The Islamic State's violent methods and violation of its own purported ideals are spurring people to try to leave it, according to a new report on defectors from the jihadist group. But the threat of reprisal by IS and punishment by potential defectors' home governments is stopping them from speaking out and potentially widening the group's internal divisions.
The report, titled "Victims, Perpetrators, Assets: The Narratives of Islamic State Defectors" and released Friday by the International Centre for the Study of Radicalisation and Political Violence (ICSR) at King's College London, summarizes the common themes in the stories of 58 different IS defectors, as they have been reported in the media from January 2014 to August 2015.
ICSR found that the common reasons for disillusionment fell into four categories.
First, many were dismayed by how much the IS agenda appeared to be focusing on fighting other Sunni jihadist groups, rather than the regime of Syrian President Bashar al-Assad, who was at least nominally the primary enemy of IS. The report says that:
Many defectors argued that fighting against other Sunni groups was wrong, counterproductive and religiously illegitimate. Several described the infighting as fitna – an emotive term which is mentioned in the Quran and has been used throughout Islamic history to refer to periods of internal division and civil strife.

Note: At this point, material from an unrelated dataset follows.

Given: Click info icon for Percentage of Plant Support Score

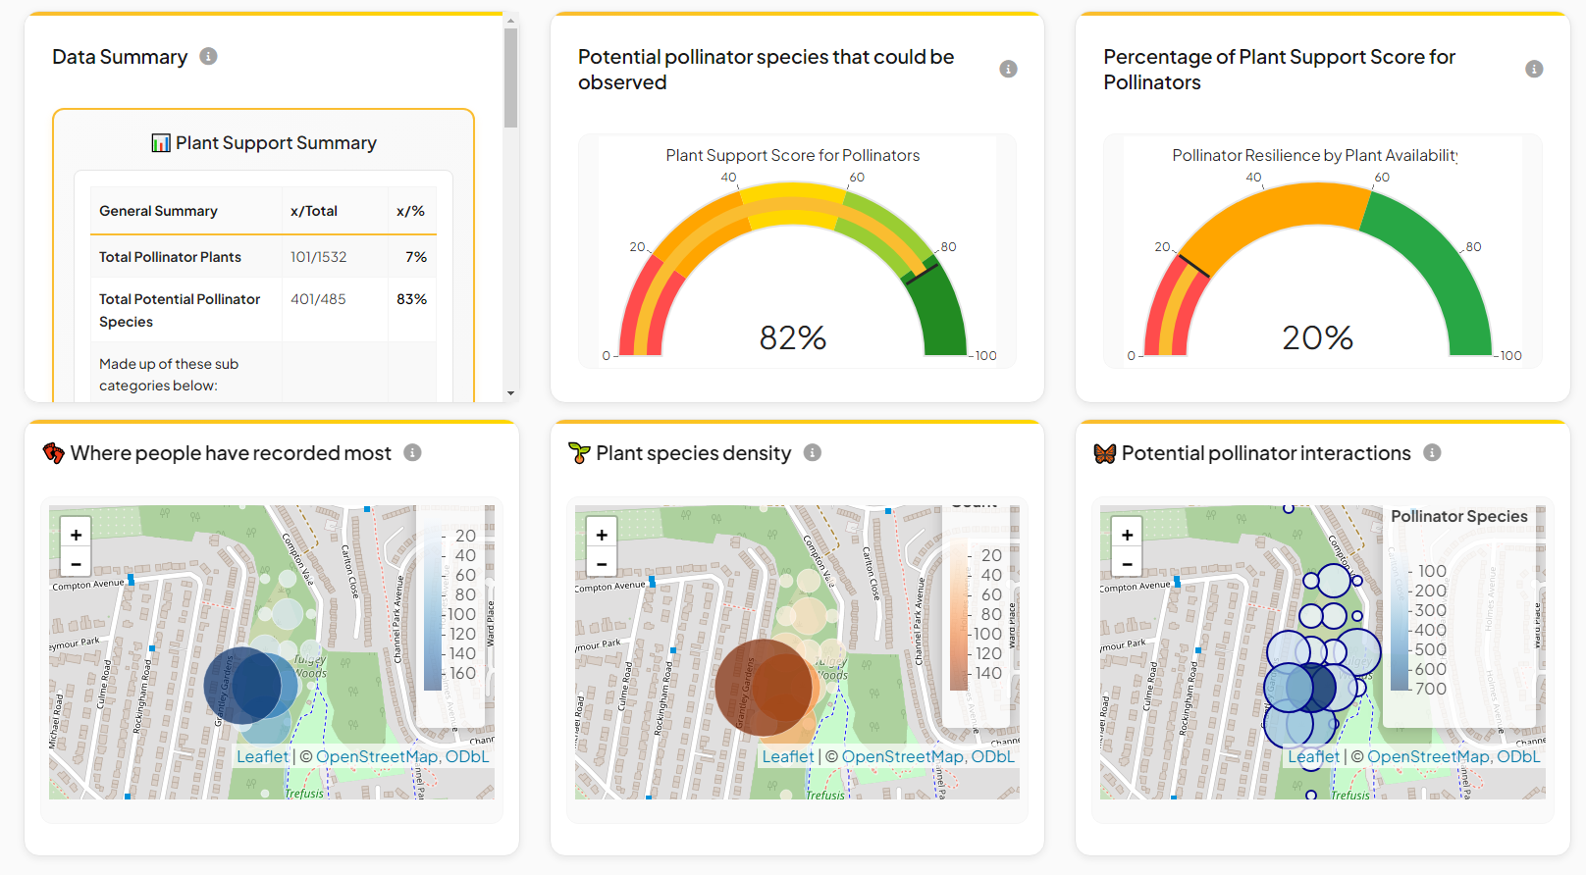Looking at the screenshot, I should pyautogui.click(x=1534, y=69).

The defectors also criticized IS leadership for being "consumed by the quarrels with other rebel groups and the leadership’s obsession with alleged ‘spies’ and ‘traitors.’ "
The report also found that defectors were appalled by the group's brutality toward innocent civilians. Many criticized IS for inflicting unnecessary "collateral damage" on women and children, as well as "the random killing of hostages, the systematic mistreatment of villagers, and the execution of fighters by their own commanders."
Many defectors also complained about the "un-Islamic" or "corrupt" behavior of IS leaders. The "corruption" was not so much a criticism of the purported philosophy of IS rule, but rather how it was carried out: "Incidents of ‘corruption’ had to do with the conduct of individual commanders and ‘emirs’ who had mistreated their fighters and favored some over others," the report says. "While many [defectors] were willing to tolerate the hardships of war, they found it impossible to accept instances of unfairness, inequality, and racism, which they said went against everything the IS claimed to stand for."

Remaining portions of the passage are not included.